Congress recently passed the Fannie Lou Hamer, Rosa Parks, and Coretta Scott King Voting Rights Act Reauthorization and Amendments Act of 2006 (HR 9). I was pleased to join an overwhelming majority of my colleagues in support of this legislation.

The First Reconstruction Act of 1867 required states to revise their state Constitutions to guarantee male citizens of all races the right to vote. However, African Americans were frequently denied this right in many southern states despite Constitutional amendments until the passage of the Voting Rights Act. The Voting Rights Act of 1965 enabled the federal government to enforce laws which gave African Americans the right to vote. The Voting Rights Act, renewed in 1968, 1972, 1982, and 2006 continues to assure that all Americans are provided the right to vote.

The Voting Rights Act expressly prohibits state or local entities from impairing the right of any citizen to vote. The Act ensures voting rights for all citizens by prohibiting the use of any type of literacy test or device for voter registration, monitoring changes in election law in jurisdictions with a history of discrimination, and allowing federal election officials to observe election procedures in designated jurisdictions.
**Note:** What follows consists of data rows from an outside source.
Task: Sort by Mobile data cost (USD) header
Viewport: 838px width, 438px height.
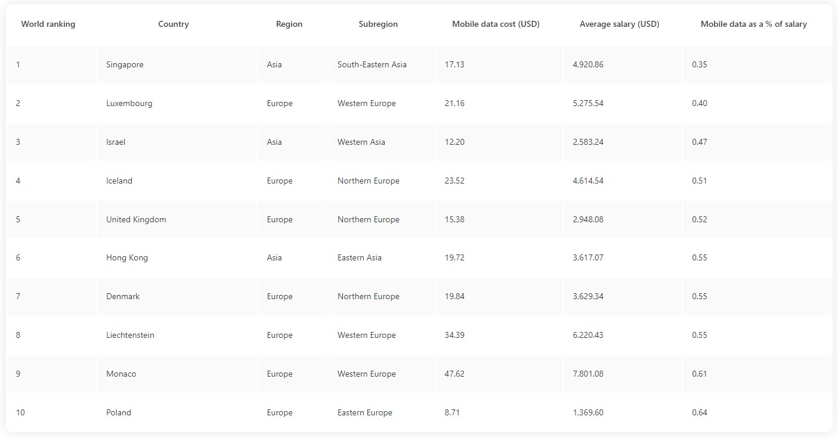Action: tap(496, 24)
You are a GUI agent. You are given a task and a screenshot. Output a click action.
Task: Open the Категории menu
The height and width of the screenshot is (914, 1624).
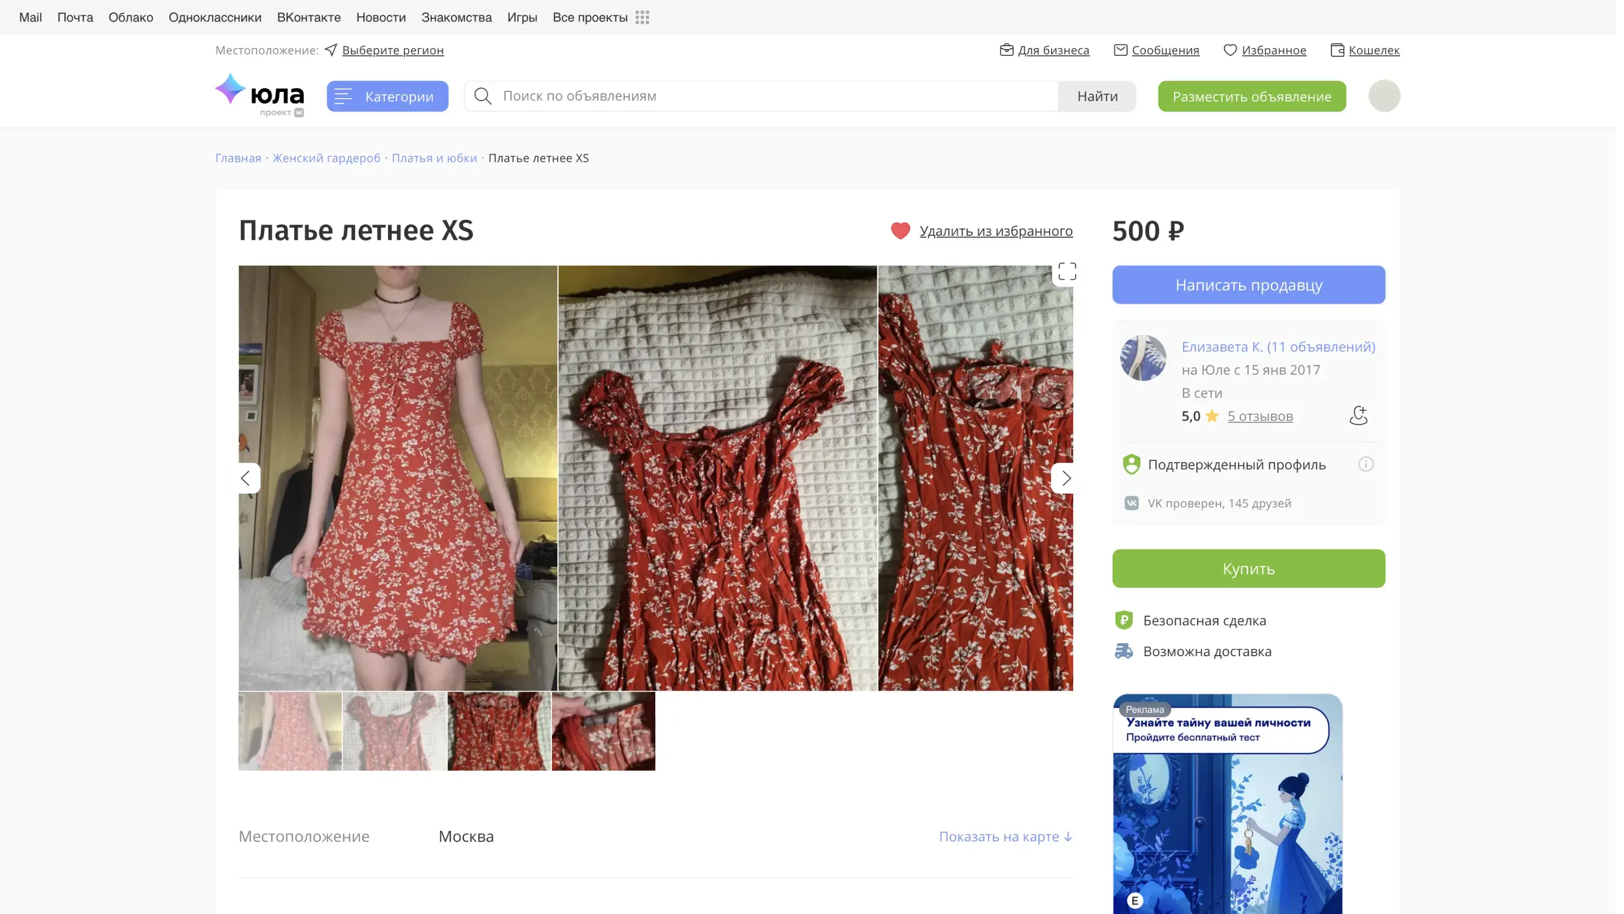click(387, 97)
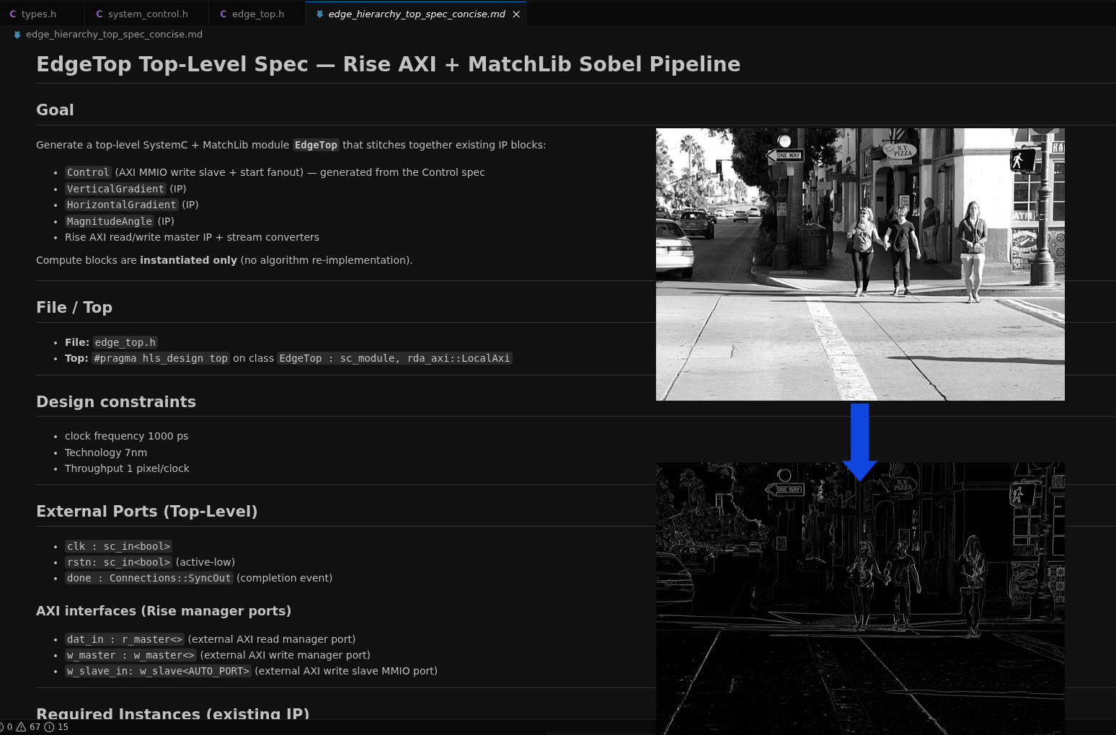
Task: Open the system_control.h tab
Action: 148,14
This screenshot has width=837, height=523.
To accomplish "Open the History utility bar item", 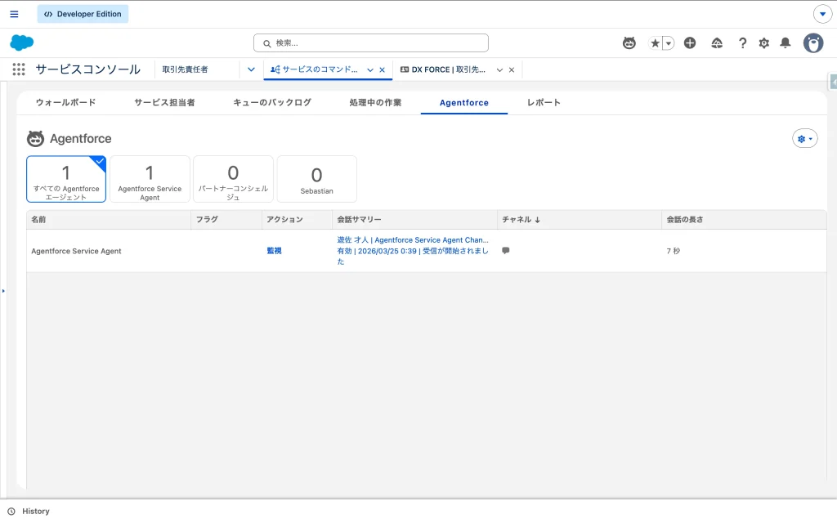I will pyautogui.click(x=29, y=511).
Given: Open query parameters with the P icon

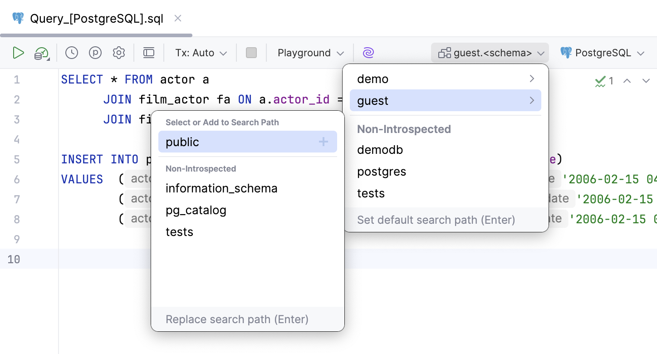Looking at the screenshot, I should (x=95, y=53).
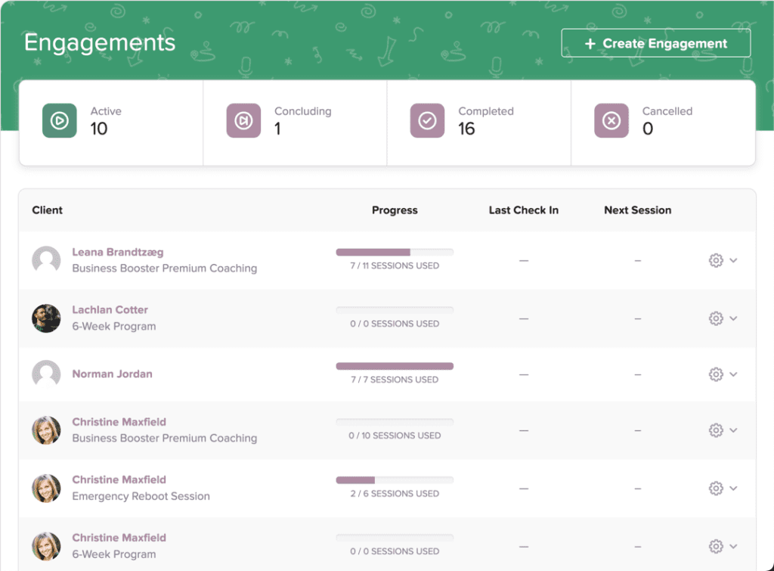Open settings gear on Lachlan Cotter's engagement
The height and width of the screenshot is (571, 774).
point(715,318)
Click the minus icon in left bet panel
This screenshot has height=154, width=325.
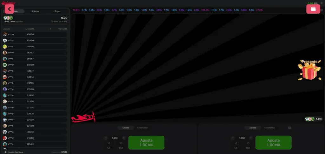pyautogui.click(x=106, y=138)
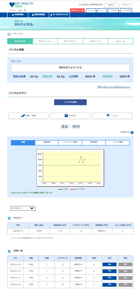Click the TOP breadcrumb link
This screenshot has height=292, width=140.
(9, 34)
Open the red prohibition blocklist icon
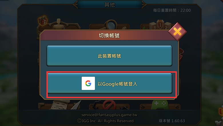Image resolution: width=223 pixels, height=126 pixels. tap(109, 105)
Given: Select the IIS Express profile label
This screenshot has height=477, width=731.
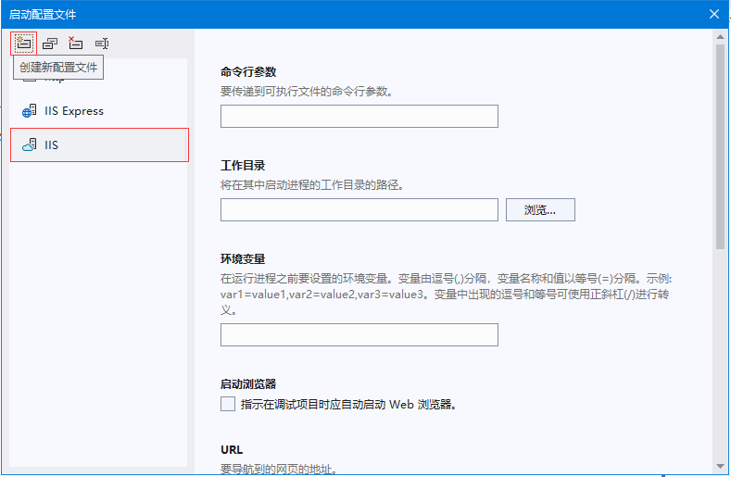Looking at the screenshot, I should pos(74,111).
The success of the Voting Rights Act is unquestionable. Federal accountability ensured the enforcement of the Constitution. The Voting Rights Act led to dramatic increases in voter registration rates among African Americans and other minorities. Among other things, the Voting Rights Act continues to promote justice and equality in America by reducing the gap in voter registration rates among minorities.

The 2006 extension of the Voting Rights Act for an additional 25 years continues to ensure all citizens the right to vote. Key provisions of this require certain pre-approval for jurisdictions with histories of voting irregularities to have any changes in voting rules, such as a change in polling locations.

Representative John Lewis (D-GA), a leader and pioneer of the civil rights movement hailed the passage of the Voting Rights Act reauthorization as: “a great victory for the democratic process. It confirmed the commitment of this Congress, just like others before it, to the integrity and inclusiveness of the vote in America. The vote is precious, almost sacred. It is the most powerful non-violent tool we have in a democratic society. We have accomplished a great deal today to protect the security and integrity of the vote in America.”

The extension of the Voting Rights Act for another 25 years is an important step in preserving the right of every American citizen to participate freely in the democratic process. I am proud to cast my vote in favor of this important legislation.